* _TASK_
The entries shown next need to be written again word for word.

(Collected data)
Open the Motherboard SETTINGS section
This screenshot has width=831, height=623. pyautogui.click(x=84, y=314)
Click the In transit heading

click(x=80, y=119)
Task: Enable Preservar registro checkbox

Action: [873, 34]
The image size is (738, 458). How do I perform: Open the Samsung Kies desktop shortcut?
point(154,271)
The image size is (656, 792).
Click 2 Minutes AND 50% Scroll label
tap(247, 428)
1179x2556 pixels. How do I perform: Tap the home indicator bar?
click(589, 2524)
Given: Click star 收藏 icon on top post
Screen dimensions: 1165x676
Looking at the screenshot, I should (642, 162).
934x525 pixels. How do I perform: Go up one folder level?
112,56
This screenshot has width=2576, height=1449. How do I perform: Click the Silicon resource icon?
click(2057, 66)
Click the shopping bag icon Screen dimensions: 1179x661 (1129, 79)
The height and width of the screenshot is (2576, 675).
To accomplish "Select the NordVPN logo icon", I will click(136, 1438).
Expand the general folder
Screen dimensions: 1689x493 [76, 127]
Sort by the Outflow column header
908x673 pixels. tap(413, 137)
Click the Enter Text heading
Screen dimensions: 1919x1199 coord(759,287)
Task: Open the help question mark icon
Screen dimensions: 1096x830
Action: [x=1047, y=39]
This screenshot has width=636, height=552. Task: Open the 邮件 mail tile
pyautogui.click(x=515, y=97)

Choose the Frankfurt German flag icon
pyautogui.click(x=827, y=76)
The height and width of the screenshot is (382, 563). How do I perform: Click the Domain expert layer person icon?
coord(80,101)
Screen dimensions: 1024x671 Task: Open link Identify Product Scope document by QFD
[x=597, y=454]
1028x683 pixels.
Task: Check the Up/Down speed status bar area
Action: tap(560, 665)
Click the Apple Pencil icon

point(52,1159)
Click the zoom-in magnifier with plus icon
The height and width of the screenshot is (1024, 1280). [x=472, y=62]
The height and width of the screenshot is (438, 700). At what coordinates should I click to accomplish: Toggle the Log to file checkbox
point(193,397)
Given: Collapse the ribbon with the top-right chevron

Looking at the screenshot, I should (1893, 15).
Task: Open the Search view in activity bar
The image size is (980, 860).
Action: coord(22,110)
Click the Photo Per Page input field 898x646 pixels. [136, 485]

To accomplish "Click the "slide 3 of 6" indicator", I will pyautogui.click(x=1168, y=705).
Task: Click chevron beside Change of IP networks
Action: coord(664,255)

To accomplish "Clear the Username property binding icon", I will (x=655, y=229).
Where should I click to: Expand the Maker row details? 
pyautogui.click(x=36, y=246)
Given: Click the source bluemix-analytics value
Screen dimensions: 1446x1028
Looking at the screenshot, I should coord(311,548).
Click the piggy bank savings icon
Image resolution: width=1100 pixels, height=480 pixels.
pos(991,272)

* _TASK ANSWER_
Open the Motherboard SETTINGS section
This screenshot has width=831, height=623. pyautogui.click(x=84, y=314)
Click the In transit heading

click(x=80, y=119)
Task: Enable Preservar registro checkbox

Action: [873, 34]
The image size is (738, 458). How do I perform: Open the Samsung Kies desktop shortcut?
point(154,271)
The image size is (656, 792).
Click 2 Minutes AND 50% Scroll label
tap(247, 428)
1179x2556 pixels. How do I perform: Tap the home indicator bar?
click(589, 2524)
Given: Click star 收藏 icon on top post
Screen dimensions: 1165x676
Looking at the screenshot, I should (642, 162).
934x525 pixels. How do I perform: Go up one folder level?
112,56
This screenshot has width=2576, height=1449. How do I perform: Click the Silicon resource icon?
click(2057, 66)
Click the shopping bag icon Screen dimensions: 1179x661 (1129, 79)
The height and width of the screenshot is (2576, 675).
To accomplish "Select the NordVPN logo icon", I will click(136, 1438).
Expand the general folder
Screen dimensions: 1689x493 [76, 127]
Sort by the Outflow column header
908x673 pixels. tap(413, 137)
Click the Enter Text heading
Screen dimensions: 1919x1199 coord(759,287)
Task: Open the help question mark icon
Screen dimensions: 1096x830
Action: [x=1047, y=39]
This screenshot has width=636, height=552. Task: Open the 邮件 mail tile
pyautogui.click(x=515, y=97)

Choose the Frankfurt German flag icon
pyautogui.click(x=827, y=76)
The height and width of the screenshot is (382, 563). How do I perform: Click the Domain expert layer person icon?
coord(80,101)
Screen dimensions: 1024x671 Task: Open link Identify Product Scope document by QFD
[x=597, y=454]
1028x683 pixels.
Task: Check the Up/Down speed status bar area
Action: tap(560, 665)
Click the Apple Pencil icon

point(52,1159)
Click the zoom-in magnifier with plus icon
The height and width of the screenshot is (1024, 1280). [x=472, y=62]
The height and width of the screenshot is (438, 700). At what coordinates should I click to accomplish: Toggle the Log to file checkbox
point(193,397)
Given: Collapse the ribbon with the top-right chevron

Looking at the screenshot, I should (1893, 15).
Task: Open the Search view in activity bar
The image size is (980, 860).
Action: coord(22,110)
Click the Photo Per Page input field 898x646 pixels. [136, 485]

To accomplish "Click the "slide 3 of 6" indicator", I will pyautogui.click(x=1168, y=705).
Task: Click chevron beside Change of IP networks
Action: coord(664,255)

To accomplish "Clear the Username property binding icon", I will (x=655, y=229).
Where should I click to: Expand the Maker row details? 
pyautogui.click(x=36, y=246)
Given: Click the source bluemix-analytics value
Screen dimensions: 1446x1028
Looking at the screenshot, I should coord(311,548).
Click the piggy bank savings icon
Image resolution: width=1100 pixels, height=480 pixels.
pos(991,272)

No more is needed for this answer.